Early lexical representations: evidence from perception and production.

TitleEarly lexical representations: evidence from perception and production.
Publication TypePresentation
Year of Publication2004
Conference NameWorkshop on First and Second Language Acquisition
AuthorsFikkert, Paula
PublisherNederlandse Vereniging voor Fonetische Wetenschappen
Conference LocationNijmegen, The Netherlands
Abstract

Central in our investigation are the shape of early lexical representations. What do early words look like? Are they stored with detailed phonetic information, or are they more abstract and perhaps holistic at first? Although most researchers favor the idea that words are stored with phonetic detail (Werker & Fennell 2004, Swingley 2004), the evidence so far is inconclusive.

Our research on early speech production has led us to believe that representations are not phonetically detailed at first. Rather, they start out being holistic, and become segmentalized in the course of development. Once words are segmentalized, children may generalize over the phonological characteristics of their lexical forms, which is the beginning of an abstract phonological system consisting of wellformedness or markedness constraints. Moreover, there are certain significant asymmetries with respect to place of articulation: coronal is behaving differently from other places of articulation, and hence assumed to be underspecified.

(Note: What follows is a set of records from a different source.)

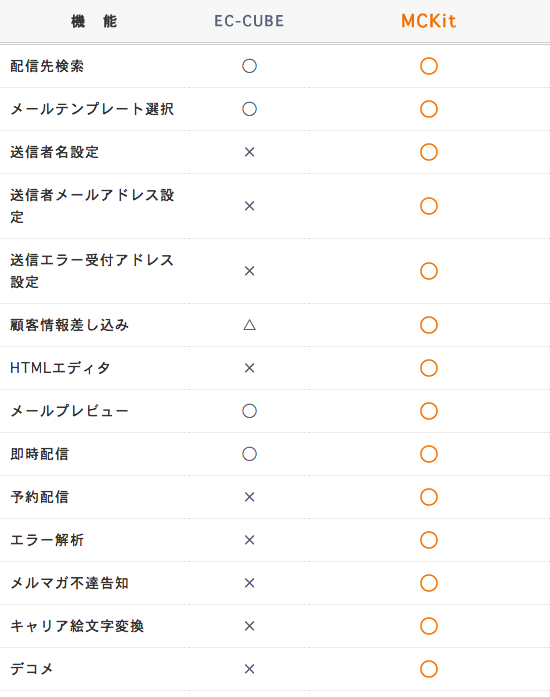Click the EC-CUBE cross for メルマガ不達告知

pyautogui.click(x=249, y=583)
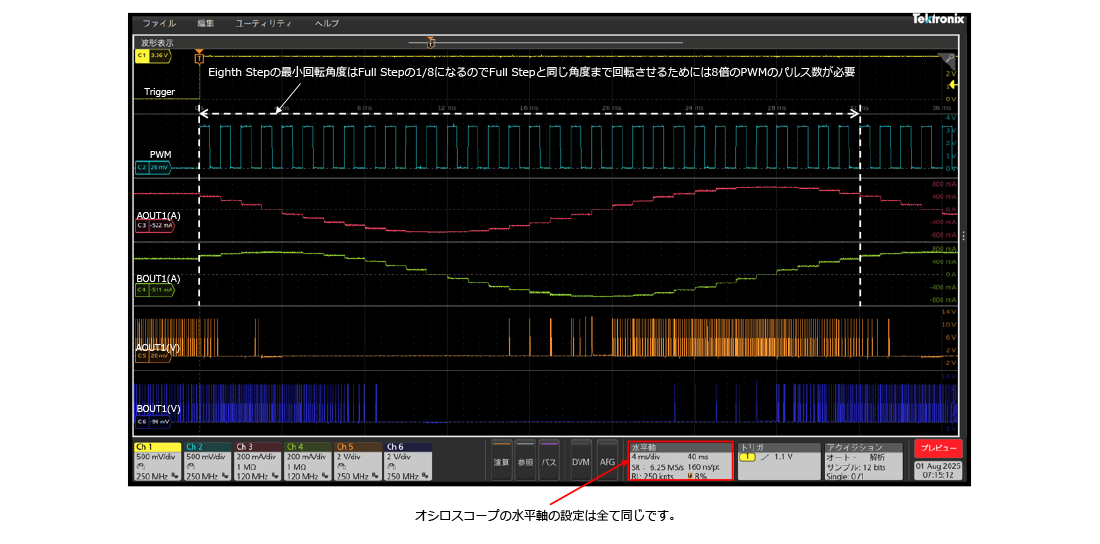This screenshot has height=544, width=1100.
Task: Add a reference waveform with 参照
Action: click(525, 461)
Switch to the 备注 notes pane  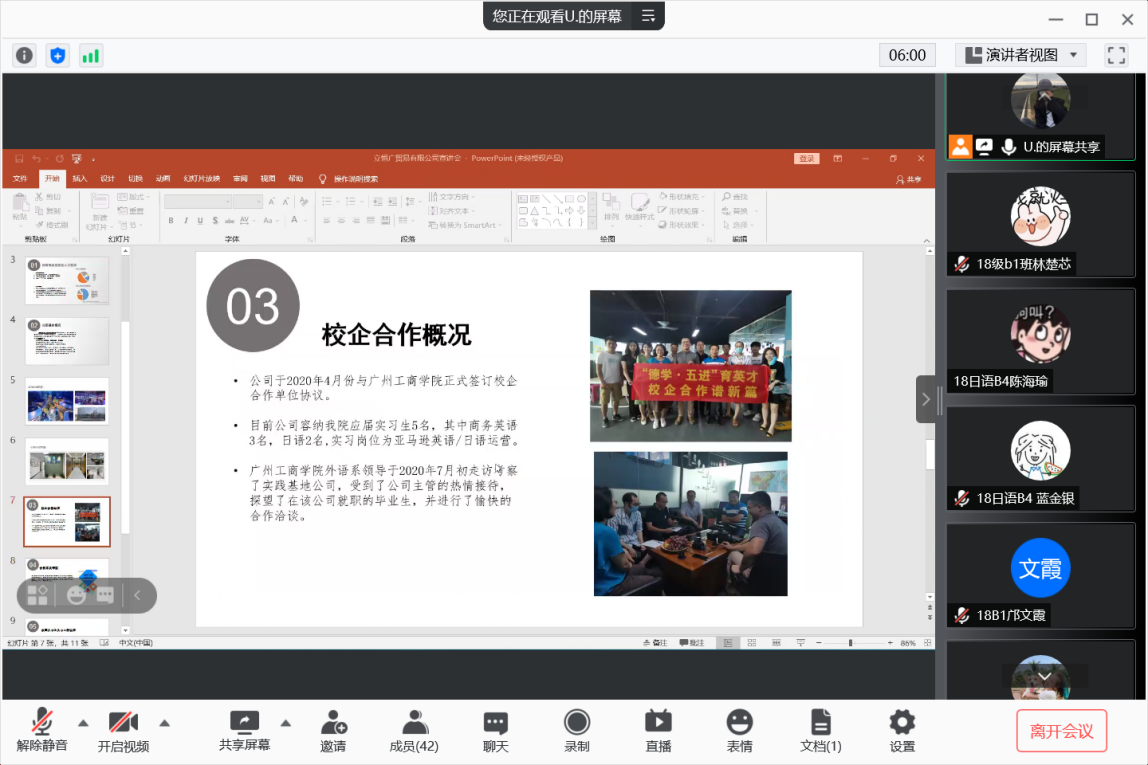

These claims have repercussions for early word perception. If words are stored as highly abstract units, then the prediction is that for word recognition detailed phonetic information is not used either. If certain features are underspecified, asymmetry in behavior is expected to show up in perception as well. To test these claims, we replicated and expanded previous research by Werker and colleagues (1997, 2001, 2004, to appear). In addition, we collected and analyzed production data and CDI scores for both production and perception. The results of our (still ongoing) investigations are highly interesting.

In a first experiment using the switch paradigm, we tested whether children prefer to listen to the switch condition when tested with newly learned words (bin or din). Like the English infants, Dutch 14 month old infants do not listen significantly longer to the new words than to the ‘old’ words, indicating that the difference between bin and din is not picked up. In a second experiment we used the switch procedure to test the difference between bon and don. In this case, infants listened significantly longer to the new forms than to the ‘old’ ones, suggesting that the bon-don contrast is perceived. It is, however, not as simple as that. In both experiments, children listened significantly longer to the new words if they are able to produce an initial labial-coronal contrast, which suggests that the child’s productive lexicon indeed plays a role.